That’s why I think understanding and leveraging our mental skills is the next frontier in performance.

Across the last decade I’ve interviewed some of the world’s most impressive sports leaders to understand how they lead, especially when times are difficult.

Here are some strategies from the digital library I’ve curated – I hope they help you to thrive:

Stop blaming others; own the situation

While the airwaves are cluttered with business owners talking about how Brexit is crippling their business, the creative entrepreneurs are using this to their advantage.

Every crisis creates an opportunity so start by owning the situation and using the challenges to cut costs and adapt your strategy while your rivals are playing the victim.

Pressure is a privilege

The highest profile sporting teams view pressure as privilege and use this mind-set to tackle potential issues head on.

Beyond your personal resilience, make sure you equip your team with the skills and mind-set they need to translate the threat into a challenge.

Create a potent motivational mix of sticks and carrots brought to life by compelling stories where you can prove people wrong, beat your local rivals or set an inspirational quest for them to achieve together.

Don’t micromanage – enable

Despite the pressure for short term results, tempting us to try to monitor everything, we should take a lesson from the rugby coach rather than the football coach.

While many football coaches still ‘direct’ proceedings in real time from the touchline by shouting and waving their arms, professional rugby coaches sit back in the stands with an aerial vantage point.

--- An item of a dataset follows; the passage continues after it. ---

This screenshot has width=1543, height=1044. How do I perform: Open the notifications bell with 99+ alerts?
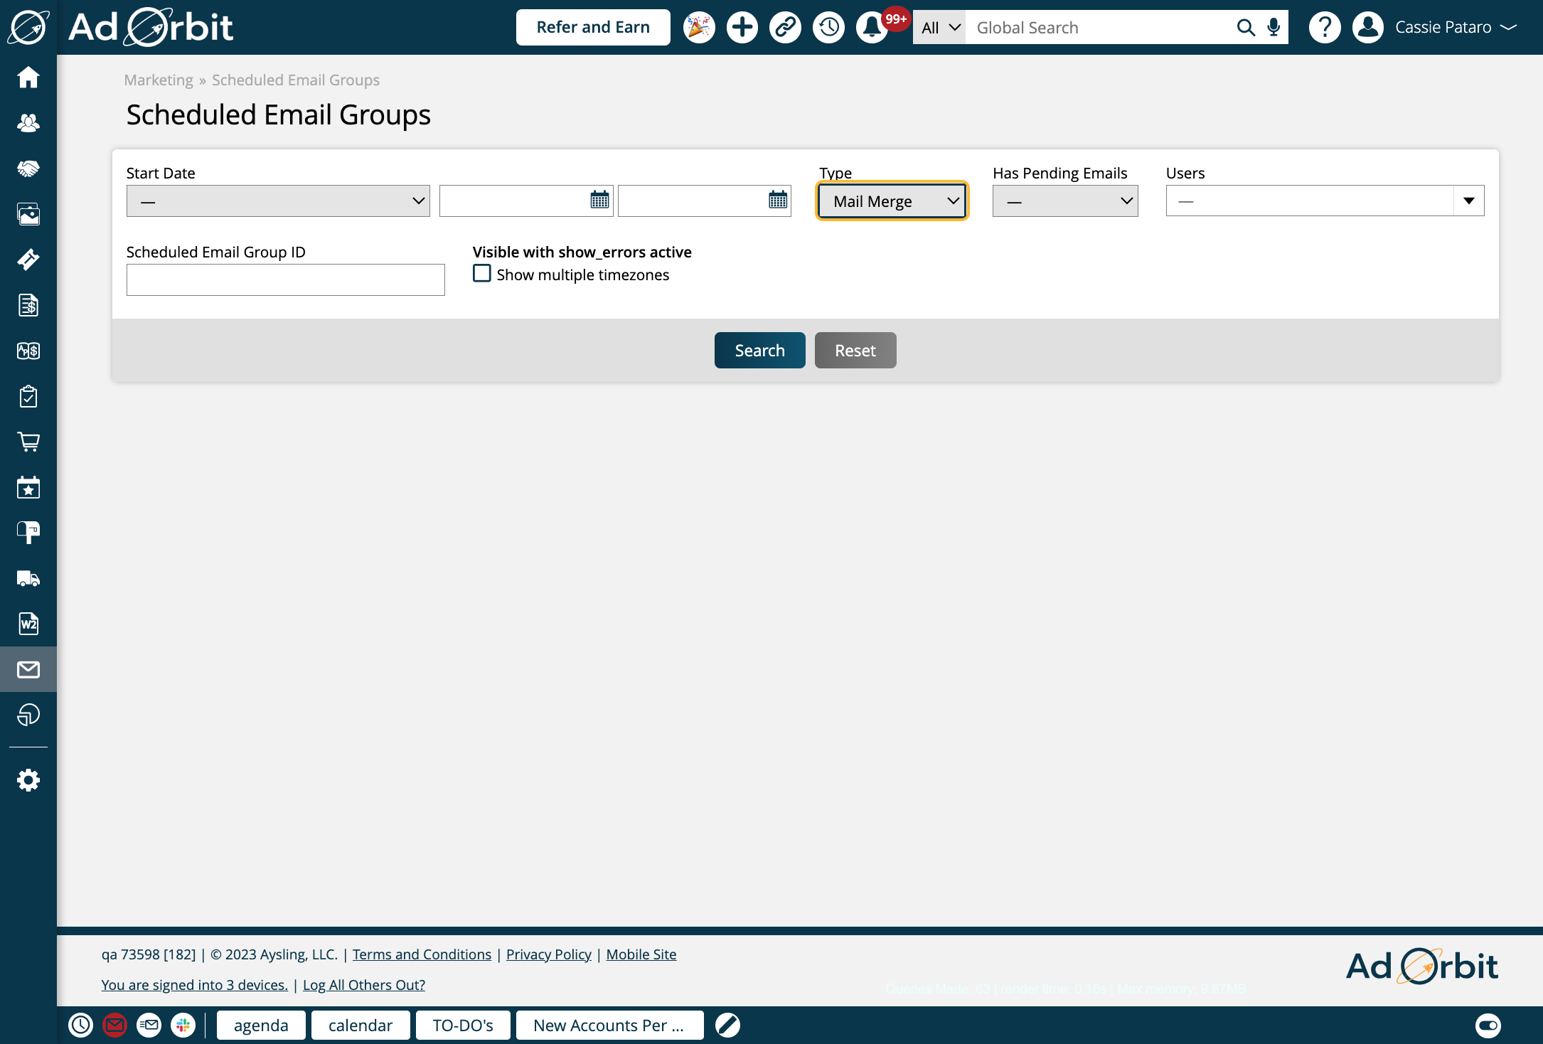pos(870,27)
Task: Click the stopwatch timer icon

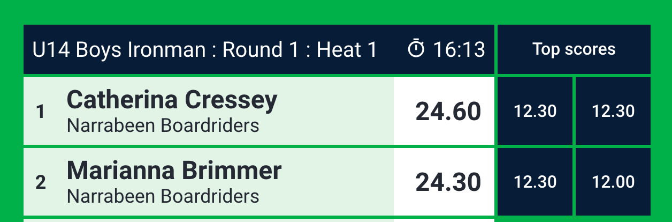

In the business world, the leaders who act as coaches, rather than controllers, will see the ability to make good decisions grow in their teams, rather than producing a group of excellent sheep.

Be fluid not fixed

You can’t predict and prevent all problems from arising, you must instead prepare your team so they can assess and respond quickly.

Very few owners have the perfect strategy to deal with the challenges their business faces, but those whose teams have the right mind-set and culture will have the best chance of winning whatever the position.